His withered prospects blacken--wounds await--
The grave grows sunlight to his darker fate.
All now is gall and bitterness within,
And thoughts, once sternly pure, half yield to sin.
His sickened soul, in all its native pride,
Swells 'neath the breast that tattered vestments hide
Disdained, disdaining; while men flourish, he
Still stands a stately though a withered tree.
But, Heavens! the agony of the moment when
Suspicion stamped the smiles of other men;
When friends glanced _doubts_, and proudly prudent grew,
His counsellors, and his accusers too!

XX.
Picture his pain, his misery, when first
His growing wants their proud concealment burst;
When the first tears start from his stubborn soul.
Big, burning, solitary drops, that roll
Down his pale cheek--the momentary gush
Of human weakness--till the whirlwind rush
Of pride, of shame, had dashed them from his eye,
And his swollen heart heaved mad with agony!
Then, then the pain--the infinity of feeling--
Words fail to paint its anguish.
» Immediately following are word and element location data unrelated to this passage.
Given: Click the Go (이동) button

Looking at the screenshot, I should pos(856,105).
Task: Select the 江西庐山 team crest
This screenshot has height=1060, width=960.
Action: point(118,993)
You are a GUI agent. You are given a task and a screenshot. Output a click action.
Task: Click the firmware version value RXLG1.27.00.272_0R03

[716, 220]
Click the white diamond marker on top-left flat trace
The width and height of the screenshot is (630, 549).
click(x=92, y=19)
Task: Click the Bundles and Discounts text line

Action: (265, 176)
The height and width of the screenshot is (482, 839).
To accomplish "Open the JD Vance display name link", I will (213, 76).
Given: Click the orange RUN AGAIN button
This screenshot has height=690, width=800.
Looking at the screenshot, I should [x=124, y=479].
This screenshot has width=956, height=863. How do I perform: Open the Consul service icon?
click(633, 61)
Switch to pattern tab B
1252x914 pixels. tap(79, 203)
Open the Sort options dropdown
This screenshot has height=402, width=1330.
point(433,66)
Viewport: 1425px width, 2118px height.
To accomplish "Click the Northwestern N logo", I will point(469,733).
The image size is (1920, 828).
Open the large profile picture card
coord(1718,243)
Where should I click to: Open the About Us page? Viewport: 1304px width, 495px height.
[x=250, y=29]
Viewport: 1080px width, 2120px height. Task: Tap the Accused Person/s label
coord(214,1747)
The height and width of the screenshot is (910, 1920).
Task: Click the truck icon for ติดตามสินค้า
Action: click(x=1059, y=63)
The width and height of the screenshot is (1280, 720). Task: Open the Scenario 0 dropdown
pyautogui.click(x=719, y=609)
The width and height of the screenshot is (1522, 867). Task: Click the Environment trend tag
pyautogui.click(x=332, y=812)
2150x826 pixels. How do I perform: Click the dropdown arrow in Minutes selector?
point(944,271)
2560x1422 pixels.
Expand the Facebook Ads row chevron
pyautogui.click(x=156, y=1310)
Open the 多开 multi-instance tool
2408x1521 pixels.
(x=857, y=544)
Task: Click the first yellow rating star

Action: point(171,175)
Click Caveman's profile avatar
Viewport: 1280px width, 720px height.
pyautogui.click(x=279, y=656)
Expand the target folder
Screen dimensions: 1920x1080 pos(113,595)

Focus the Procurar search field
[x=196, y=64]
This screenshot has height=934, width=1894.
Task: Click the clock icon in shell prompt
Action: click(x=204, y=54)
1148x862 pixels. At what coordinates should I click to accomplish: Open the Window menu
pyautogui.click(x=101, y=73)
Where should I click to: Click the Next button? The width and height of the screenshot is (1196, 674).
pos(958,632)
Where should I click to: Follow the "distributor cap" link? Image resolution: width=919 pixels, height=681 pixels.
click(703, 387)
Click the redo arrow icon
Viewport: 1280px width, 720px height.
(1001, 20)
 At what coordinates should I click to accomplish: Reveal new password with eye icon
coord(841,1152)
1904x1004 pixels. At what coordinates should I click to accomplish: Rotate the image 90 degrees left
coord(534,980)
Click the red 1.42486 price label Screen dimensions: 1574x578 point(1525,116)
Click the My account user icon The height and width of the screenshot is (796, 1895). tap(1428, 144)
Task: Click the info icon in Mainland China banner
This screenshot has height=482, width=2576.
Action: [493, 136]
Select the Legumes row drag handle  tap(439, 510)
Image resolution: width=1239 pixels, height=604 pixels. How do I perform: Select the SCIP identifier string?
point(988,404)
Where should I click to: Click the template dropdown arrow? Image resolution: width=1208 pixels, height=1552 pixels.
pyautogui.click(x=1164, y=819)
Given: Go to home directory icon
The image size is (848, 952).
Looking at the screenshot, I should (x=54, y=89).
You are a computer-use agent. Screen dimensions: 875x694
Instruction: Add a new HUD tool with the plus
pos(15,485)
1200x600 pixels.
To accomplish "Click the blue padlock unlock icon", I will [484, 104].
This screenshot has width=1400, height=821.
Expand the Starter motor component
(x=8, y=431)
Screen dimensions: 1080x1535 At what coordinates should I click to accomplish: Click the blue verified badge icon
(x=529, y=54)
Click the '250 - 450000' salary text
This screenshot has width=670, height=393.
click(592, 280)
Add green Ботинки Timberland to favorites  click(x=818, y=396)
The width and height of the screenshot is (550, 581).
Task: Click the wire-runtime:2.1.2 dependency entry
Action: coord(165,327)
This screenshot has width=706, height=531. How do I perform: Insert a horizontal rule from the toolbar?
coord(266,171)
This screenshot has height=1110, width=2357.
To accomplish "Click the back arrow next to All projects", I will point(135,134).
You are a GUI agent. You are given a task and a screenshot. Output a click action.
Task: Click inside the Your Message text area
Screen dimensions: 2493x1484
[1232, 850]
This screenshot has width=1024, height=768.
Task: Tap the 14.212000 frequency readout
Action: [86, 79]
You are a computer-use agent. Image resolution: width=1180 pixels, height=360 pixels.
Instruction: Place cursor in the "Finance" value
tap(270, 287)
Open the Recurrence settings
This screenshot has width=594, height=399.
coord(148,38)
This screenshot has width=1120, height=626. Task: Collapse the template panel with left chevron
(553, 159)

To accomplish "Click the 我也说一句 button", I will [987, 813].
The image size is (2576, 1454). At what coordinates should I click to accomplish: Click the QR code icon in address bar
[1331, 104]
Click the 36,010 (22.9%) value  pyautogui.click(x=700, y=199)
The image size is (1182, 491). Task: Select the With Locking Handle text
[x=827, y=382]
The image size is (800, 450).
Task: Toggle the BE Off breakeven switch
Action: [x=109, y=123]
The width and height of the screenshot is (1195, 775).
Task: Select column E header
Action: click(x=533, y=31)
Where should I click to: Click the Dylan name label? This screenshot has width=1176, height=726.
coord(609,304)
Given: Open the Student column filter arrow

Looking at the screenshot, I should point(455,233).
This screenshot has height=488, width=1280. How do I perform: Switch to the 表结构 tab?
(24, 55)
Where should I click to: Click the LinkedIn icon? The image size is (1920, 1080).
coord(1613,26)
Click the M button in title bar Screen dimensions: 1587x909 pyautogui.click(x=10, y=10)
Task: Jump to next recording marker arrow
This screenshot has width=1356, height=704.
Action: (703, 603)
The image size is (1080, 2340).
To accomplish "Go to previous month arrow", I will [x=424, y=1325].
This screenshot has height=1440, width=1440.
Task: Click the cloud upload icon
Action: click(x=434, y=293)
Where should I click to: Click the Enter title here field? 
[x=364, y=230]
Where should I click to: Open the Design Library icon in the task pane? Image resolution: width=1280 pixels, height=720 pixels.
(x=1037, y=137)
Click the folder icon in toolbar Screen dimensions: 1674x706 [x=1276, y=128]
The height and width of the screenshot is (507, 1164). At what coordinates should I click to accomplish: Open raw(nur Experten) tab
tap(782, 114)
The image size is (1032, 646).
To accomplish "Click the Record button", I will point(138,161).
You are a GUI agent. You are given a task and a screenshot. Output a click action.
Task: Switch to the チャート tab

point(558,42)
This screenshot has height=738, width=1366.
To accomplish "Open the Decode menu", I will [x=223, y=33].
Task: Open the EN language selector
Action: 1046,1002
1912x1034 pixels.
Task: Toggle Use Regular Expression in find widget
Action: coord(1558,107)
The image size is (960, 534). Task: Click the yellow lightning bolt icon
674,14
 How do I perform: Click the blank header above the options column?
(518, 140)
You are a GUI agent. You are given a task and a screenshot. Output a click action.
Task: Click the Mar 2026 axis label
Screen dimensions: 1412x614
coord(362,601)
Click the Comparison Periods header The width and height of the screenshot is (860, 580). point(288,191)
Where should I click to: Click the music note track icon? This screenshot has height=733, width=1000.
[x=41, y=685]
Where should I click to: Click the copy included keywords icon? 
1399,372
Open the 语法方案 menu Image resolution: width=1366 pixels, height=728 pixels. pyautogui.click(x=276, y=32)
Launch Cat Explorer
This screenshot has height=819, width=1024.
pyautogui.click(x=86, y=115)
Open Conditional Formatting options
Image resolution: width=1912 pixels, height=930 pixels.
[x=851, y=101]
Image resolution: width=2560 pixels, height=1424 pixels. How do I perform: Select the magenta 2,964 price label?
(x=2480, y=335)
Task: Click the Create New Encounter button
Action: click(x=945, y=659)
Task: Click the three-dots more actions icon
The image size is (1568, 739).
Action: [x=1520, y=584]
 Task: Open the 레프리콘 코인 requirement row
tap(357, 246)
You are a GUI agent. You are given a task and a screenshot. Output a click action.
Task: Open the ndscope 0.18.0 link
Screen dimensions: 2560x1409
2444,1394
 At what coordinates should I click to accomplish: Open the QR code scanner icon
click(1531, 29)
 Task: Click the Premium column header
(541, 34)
Reason, reeling,
Staggered with torture through his burning brain,
While his teeth gnashed with bitterness and pain;
Reflection grew a scorpion, speech had fled,
And all but madness and despair were dead.

XXI.
He slept to dream of death, or worse than death;
For death were bliss, and the convulsive wrath
Of living torture peace, to the dread weight
That pressed upon sensation, while the light
Of reason gleamed but horror, and strange hosts
Of hideous phantasies, like threatening ghosts.